Since the ATLAS 2 study was performed, two potent antiplatelet agents, prasugrel and ticagrelor, have been introduced for the management of ACS. Both agents have shown improved outcomes (including a reduction of CV mortality for patients receiving ticagrelor) compared with the current standard of clopidogrel.2,27 Yet, there is no safety data for the combined use of rivaroxaban with either prasugrel or ticagrelor. As both the new antiplatelet agents increased non-surgical bleeding, adding rivaroxaban to either agent cannot be recommended. Hence, there are now two new competing strategies to improve outcomes after ACS: (1) to use one of the new antiplatelet agents, ticagrelor or prasugrel, rather than clopidogrel or (2) to add rivaroxaban to clopidogrel. Comparisons of the clinical trials for the antiplatelet agents with the ATLAS ACS 2-TIMI 51 study are of very limited value, given the different patient populations and the duration and onset of treatment. For example, in the PLATO and TRITON studies, ticagrelor or prasugrel was administered within 24–72 hours of symptom onset, more effectively reducing early recurrent ischemic events. In contrast, in the ATLAS ACS 2-TIMI 51 trial, rivaroxaban was initiated at a median 7 days after the ACS event.

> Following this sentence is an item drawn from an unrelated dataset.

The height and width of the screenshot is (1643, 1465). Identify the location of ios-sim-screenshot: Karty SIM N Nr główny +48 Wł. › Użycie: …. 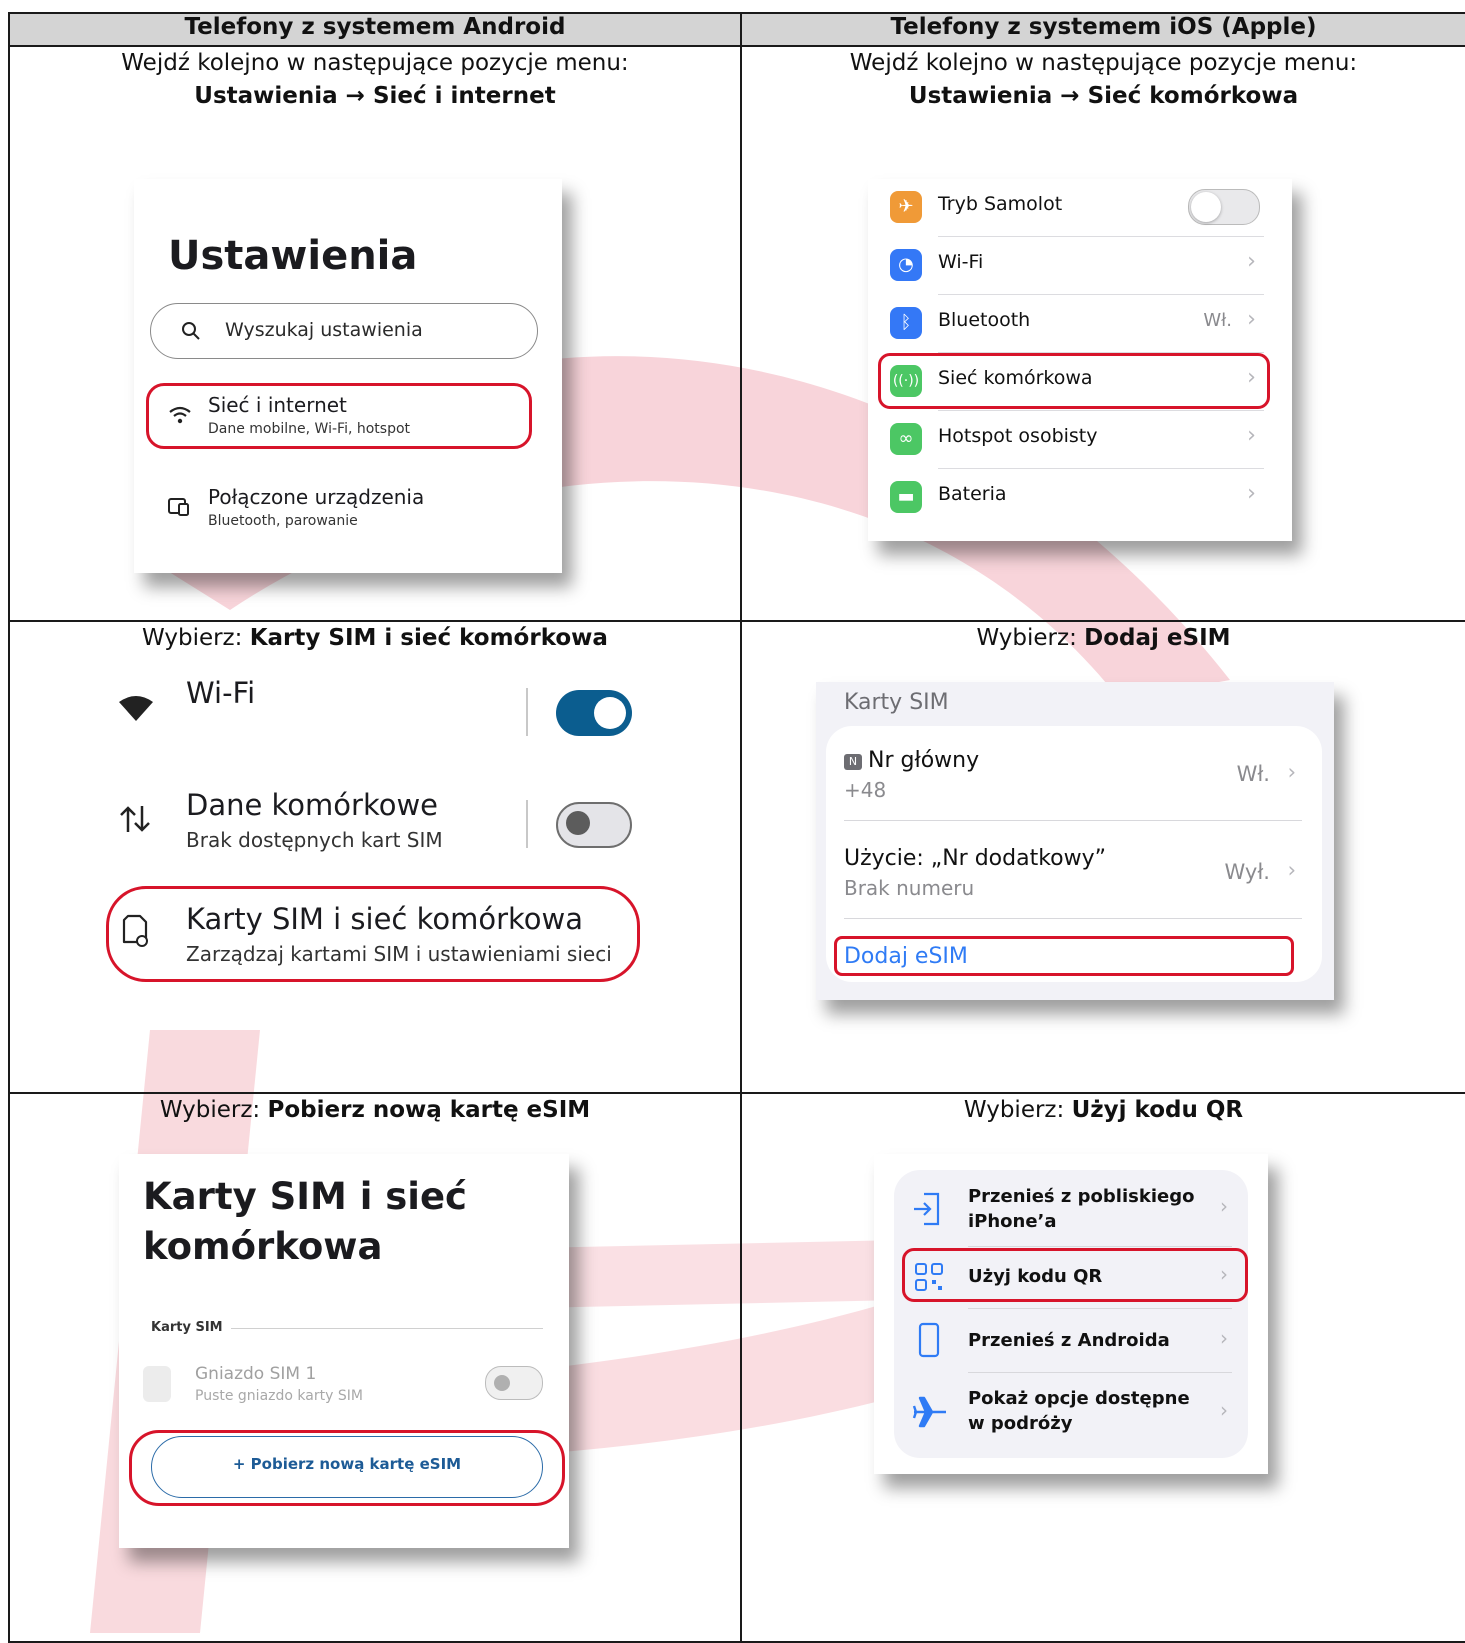
(1074, 841).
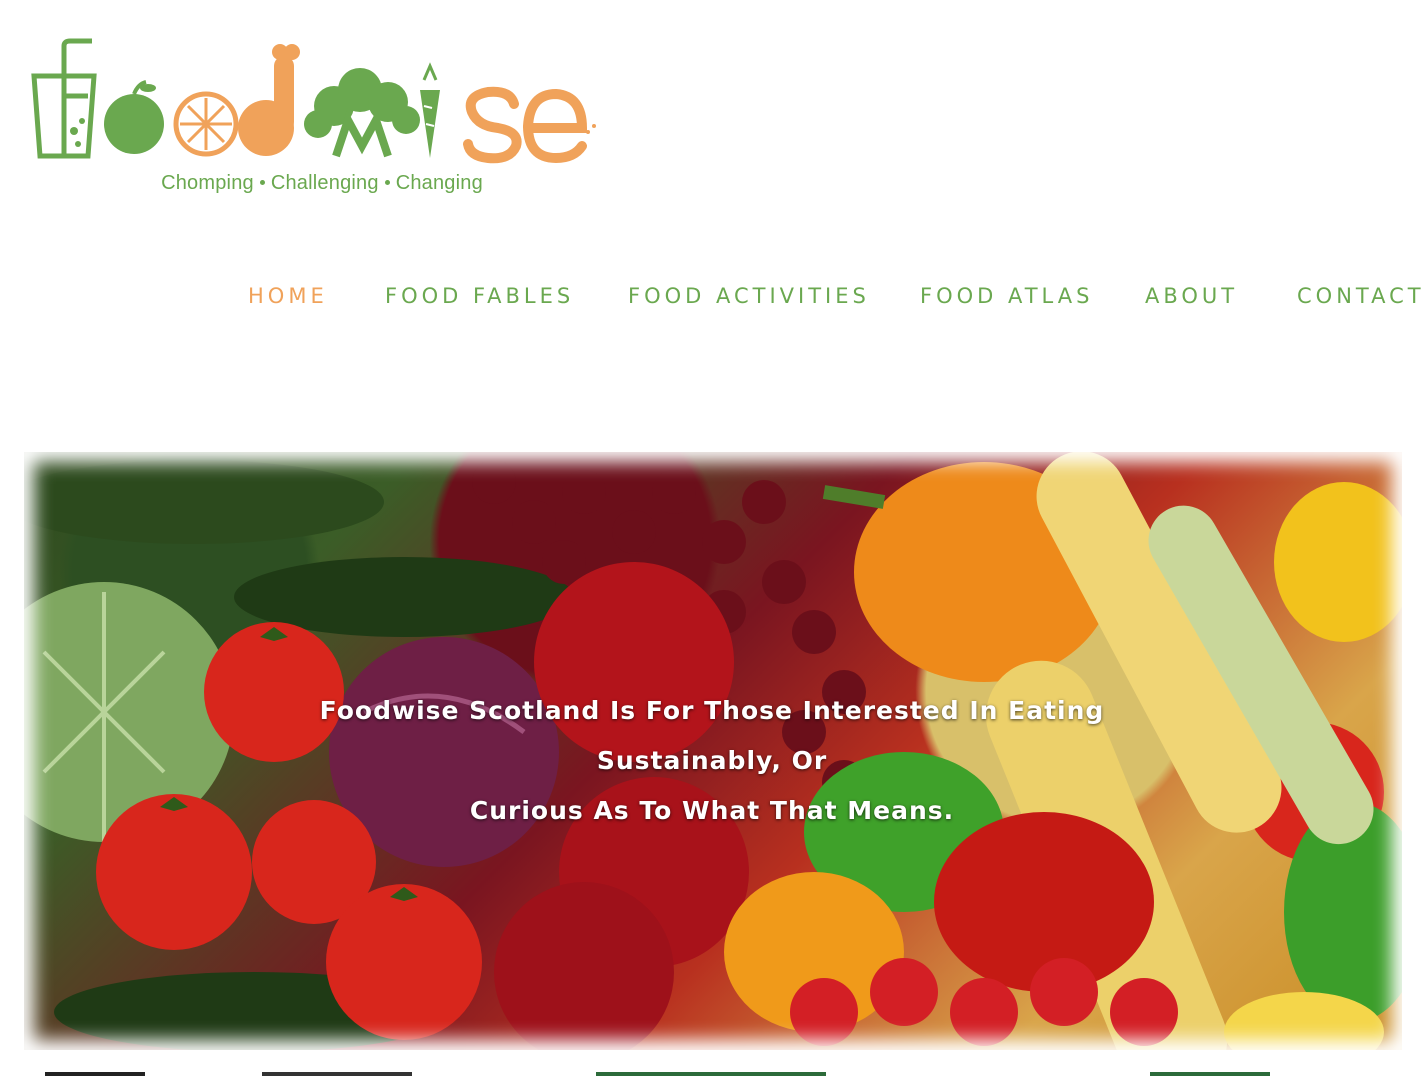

As rivaroxaban reduces mortality, it is likely that the increased bleeding risk will be an acceptable hazard in some patients at high risk of recurrent ischemic events (eg, those with diabetes or medically managed patients with multivessel coronary disease, and those with atherosclerotic vascular disease in multiple territories) but with a low bleeding risk. It will be especially important to avoid the use of rivaroxaban in patients at a high bleeding risk. These would include elderly patients and those with a history of recent gastrointestinal bleeding and/or a history of stroke, transient ischemic attack, and, especially, ICH. Rivaroxaban is likely to be used in younger patients with no history of stroke/transient ischemic attack who are at high risk for recurrent events.
As more potent antithrombotic therapies are being used, it is becoming increasingly important to optimize the benefit/risk of treatment by assessing both the risk of recurrent ischemic events as well as the risk of major bleeding. Rivaroxaban provides a new strategy to potentially reduce residual ischemic risk after ACS, which will likely play an important role in personalized secondary prevention. However, prior to widely endorsing this new strategy, it will be important to await the ATLAS ACS 2-TIMI 51 investigators’ response and updated analysis following the FDA review.
The author declares no conflicts of interest in this work.